Frequently Asked Questions

Do data scientists need to know SQL?

Yes. SQL is consistently ranked as the most in-demand technical skill for data science roles. While Python and R handle modeling and visualization, SQL is how you access, filter, and prepare data at the source. Most production data lives in relational databases, and writing SQL directly is far more efficient than extracting everything into a DataFrame first.

Is SQL enough for data science?

SQL alone is not enough, but it is a critical foundation. You also need Python or R for statistical modeling, machine learning, and visualization. However, SQL handles data extraction, cleaning, aggregation, and feature engineering more efficiently than pandas for large datasets. Many data scientists do 60-80% of their data preparation work in SQL.

What SQL topics should data scientists focus on?

Data scientists should prioritize window functions (ROW_NUMBER, RANK, LAG, LEAD), CTEs for readable multi-step queries, aggregation with GROUP BY and HAVING, date manipulation for time series analysis, CASE WHEN for feature engineering, percentile and statistical functions, and self-joins for sequential event analysis. These patterns cover most analytical SQL work.

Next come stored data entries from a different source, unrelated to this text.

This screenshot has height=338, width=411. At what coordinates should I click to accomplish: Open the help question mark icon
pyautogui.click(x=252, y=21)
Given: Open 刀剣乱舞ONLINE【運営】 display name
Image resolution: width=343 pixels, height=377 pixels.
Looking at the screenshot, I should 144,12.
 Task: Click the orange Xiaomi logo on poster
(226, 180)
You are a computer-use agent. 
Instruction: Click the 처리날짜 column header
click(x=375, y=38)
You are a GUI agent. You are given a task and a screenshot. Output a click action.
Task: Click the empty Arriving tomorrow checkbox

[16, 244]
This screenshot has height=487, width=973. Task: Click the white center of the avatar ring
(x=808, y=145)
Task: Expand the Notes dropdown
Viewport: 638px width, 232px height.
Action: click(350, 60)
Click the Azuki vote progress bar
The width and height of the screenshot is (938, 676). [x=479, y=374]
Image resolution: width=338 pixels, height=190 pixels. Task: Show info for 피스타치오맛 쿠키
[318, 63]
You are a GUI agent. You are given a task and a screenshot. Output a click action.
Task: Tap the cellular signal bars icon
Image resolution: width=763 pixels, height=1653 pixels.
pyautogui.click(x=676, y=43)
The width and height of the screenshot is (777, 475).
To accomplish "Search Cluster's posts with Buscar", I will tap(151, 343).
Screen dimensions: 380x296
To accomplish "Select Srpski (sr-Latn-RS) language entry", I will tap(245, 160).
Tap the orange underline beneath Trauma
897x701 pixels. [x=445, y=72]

Should I use SQL or pandas for data analysis?

Use SQL for initial data extraction, filtering large datasets, joins across tables, and aggregations that reduce data volume. Use pandas for exploratory analysis on smaller datasets, complex transformations, statistical operations, and visualization. The best workflow combines both: SQL to pull and pre-aggregate data, pandas for final analysis and modeling.

Can AI tools help data scientists write SQL faster?

Yes. AI-powered SQL generators like AI2SQL let data scientists describe their analysis in plain English and get working queries instantly. This is especially valuable for complex patterns like cohort analysis, funnel queries, and window functions that have verbose syntax. AI tools reduce the time spent on query syntax so you can focus on the analysis itself.